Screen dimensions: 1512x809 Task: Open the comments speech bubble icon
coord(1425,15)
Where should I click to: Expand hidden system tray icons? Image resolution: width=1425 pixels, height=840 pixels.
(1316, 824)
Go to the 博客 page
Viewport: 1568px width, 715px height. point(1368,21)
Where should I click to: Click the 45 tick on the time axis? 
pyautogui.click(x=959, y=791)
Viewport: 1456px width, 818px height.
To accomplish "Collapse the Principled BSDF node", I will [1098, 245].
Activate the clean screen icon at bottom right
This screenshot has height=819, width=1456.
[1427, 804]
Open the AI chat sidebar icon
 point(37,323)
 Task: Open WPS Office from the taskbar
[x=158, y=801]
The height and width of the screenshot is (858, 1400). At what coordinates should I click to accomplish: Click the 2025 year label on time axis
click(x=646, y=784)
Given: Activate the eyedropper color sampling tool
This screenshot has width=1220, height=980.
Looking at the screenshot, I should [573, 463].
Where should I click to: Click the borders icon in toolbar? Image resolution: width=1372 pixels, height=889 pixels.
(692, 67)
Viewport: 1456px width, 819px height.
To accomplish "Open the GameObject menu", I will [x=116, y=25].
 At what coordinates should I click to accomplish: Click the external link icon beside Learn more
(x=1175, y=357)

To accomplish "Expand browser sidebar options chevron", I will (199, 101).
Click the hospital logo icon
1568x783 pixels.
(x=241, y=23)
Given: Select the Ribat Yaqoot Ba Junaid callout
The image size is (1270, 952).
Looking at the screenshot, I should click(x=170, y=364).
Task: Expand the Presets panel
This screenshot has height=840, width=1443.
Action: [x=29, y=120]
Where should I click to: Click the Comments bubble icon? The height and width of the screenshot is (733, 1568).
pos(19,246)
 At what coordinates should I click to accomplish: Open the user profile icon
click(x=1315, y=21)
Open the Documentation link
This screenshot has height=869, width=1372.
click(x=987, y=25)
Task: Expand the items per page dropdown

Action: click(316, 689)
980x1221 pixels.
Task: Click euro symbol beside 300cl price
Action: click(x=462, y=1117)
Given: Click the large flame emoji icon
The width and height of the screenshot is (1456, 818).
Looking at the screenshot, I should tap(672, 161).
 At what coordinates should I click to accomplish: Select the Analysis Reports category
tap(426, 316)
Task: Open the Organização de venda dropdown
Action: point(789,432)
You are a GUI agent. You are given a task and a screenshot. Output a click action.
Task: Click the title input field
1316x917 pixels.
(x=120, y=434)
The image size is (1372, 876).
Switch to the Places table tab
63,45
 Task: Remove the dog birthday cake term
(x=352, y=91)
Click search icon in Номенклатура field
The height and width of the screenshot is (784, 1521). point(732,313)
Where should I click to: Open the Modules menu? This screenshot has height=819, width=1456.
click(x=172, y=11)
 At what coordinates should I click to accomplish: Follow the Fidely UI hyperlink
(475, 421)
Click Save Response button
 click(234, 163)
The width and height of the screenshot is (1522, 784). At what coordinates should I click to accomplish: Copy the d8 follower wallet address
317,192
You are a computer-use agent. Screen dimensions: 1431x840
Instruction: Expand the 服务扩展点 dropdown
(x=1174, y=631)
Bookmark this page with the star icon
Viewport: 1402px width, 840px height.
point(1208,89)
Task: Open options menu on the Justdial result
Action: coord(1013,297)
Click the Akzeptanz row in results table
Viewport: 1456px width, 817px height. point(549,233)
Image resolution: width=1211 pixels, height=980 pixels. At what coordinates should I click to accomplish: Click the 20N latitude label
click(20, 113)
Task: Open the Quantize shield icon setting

[Problem requirements]
Could you copy every record above exactly as it appears?

[Solution below]
Screen dimensions: 1512x809 Task: Open the comments speech bubble icon
coord(1425,15)
Where should I click to: Expand hidden system tray icons? Image resolution: width=1425 pixels, height=840 pixels.
(1316, 824)
Go to the 博客 page
Viewport: 1568px width, 715px height. point(1368,21)
Where should I click to: Click the 45 tick on the time axis? 
pyautogui.click(x=959, y=791)
Viewport: 1456px width, 818px height.
To accomplish "Collapse the Principled BSDF node", I will [1098, 245].
Activate the clean screen icon at bottom right
This screenshot has height=819, width=1456.
[1427, 804]
Open the AI chat sidebar icon
 point(37,323)
 Task: Open WPS Office from the taskbar
[x=158, y=801]
The height and width of the screenshot is (858, 1400). At what coordinates should I click to accomplish: Click the 2025 year label on time axis
click(x=646, y=784)
Given: Activate the eyedropper color sampling tool
This screenshot has width=1220, height=980.
Looking at the screenshot, I should [573, 463].
Where should I click to: Click the borders icon in toolbar? Image resolution: width=1372 pixels, height=889 pixels.
(692, 67)
Viewport: 1456px width, 819px height.
To accomplish "Open the GameObject menu", I will [x=116, y=25].
 At what coordinates should I click to accomplish: Click the external link icon beside Learn more
(x=1175, y=357)

To accomplish "Expand browser sidebar options chevron", I will (199, 101).
Click the hospital logo icon
1568x783 pixels.
(x=241, y=23)
Given: Select the Ribat Yaqoot Ba Junaid callout
The image size is (1270, 952).
Looking at the screenshot, I should click(x=170, y=364).
Task: Expand the Presets panel
This screenshot has height=840, width=1443.
Action: [x=29, y=120]
Where should I click to: Click the Comments bubble icon? The height and width of the screenshot is (733, 1568).
pos(19,246)
 At what coordinates should I click to accomplish: Open the user profile icon
click(x=1315, y=21)
Open the Documentation link
This screenshot has height=869, width=1372.
click(x=987, y=25)
Task: Expand the items per page dropdown

Action: click(316, 689)
980x1221 pixels.
Task: Click euro symbol beside 300cl price
Action: click(x=462, y=1117)
Given: Click the large flame emoji icon
The width and height of the screenshot is (1456, 818).
Looking at the screenshot, I should tap(672, 161).
 At what coordinates should I click to accomplish: Select the Analysis Reports category
tap(426, 316)
Task: Open the Organização de venda dropdown
Action: point(789,432)
You are a GUI agent. You are given a task and a screenshot. Output a click action.
Task: Click the title input field
1316x917 pixels.
(x=120, y=434)
The image size is (1372, 876).
Switch to the Places table tab
63,45
 Task: Remove the dog birthday cake term
(x=352, y=91)
Click search icon in Номенклатура field
The height and width of the screenshot is (784, 1521). point(732,313)
Where should I click to: Open the Modules menu? This screenshot has height=819, width=1456.
click(x=172, y=11)
 At what coordinates should I click to accomplish: Follow the Fidely UI hyperlink
(475, 421)
Click Save Response button
 click(234, 163)
The width and height of the screenshot is (1522, 784). At what coordinates should I click to accomplish: Copy the d8 follower wallet address
317,192
You are a computer-use agent. Screen dimensions: 1431x840
Instruction: Expand the 服务扩展点 dropdown
(x=1174, y=631)
Bookmark this page with the star icon
Viewport: 1402px width, 840px height.
point(1208,89)
Task: Open options menu on the Justdial result
Action: coord(1013,297)
Click the Akzeptanz row in results table
Viewport: 1456px width, 817px height. point(549,233)
Image resolution: width=1211 pixels, height=980 pixels. At what coordinates should I click to accomplish: Click the 20N latitude label
click(20, 113)
Task: Open the Quantize shield icon setting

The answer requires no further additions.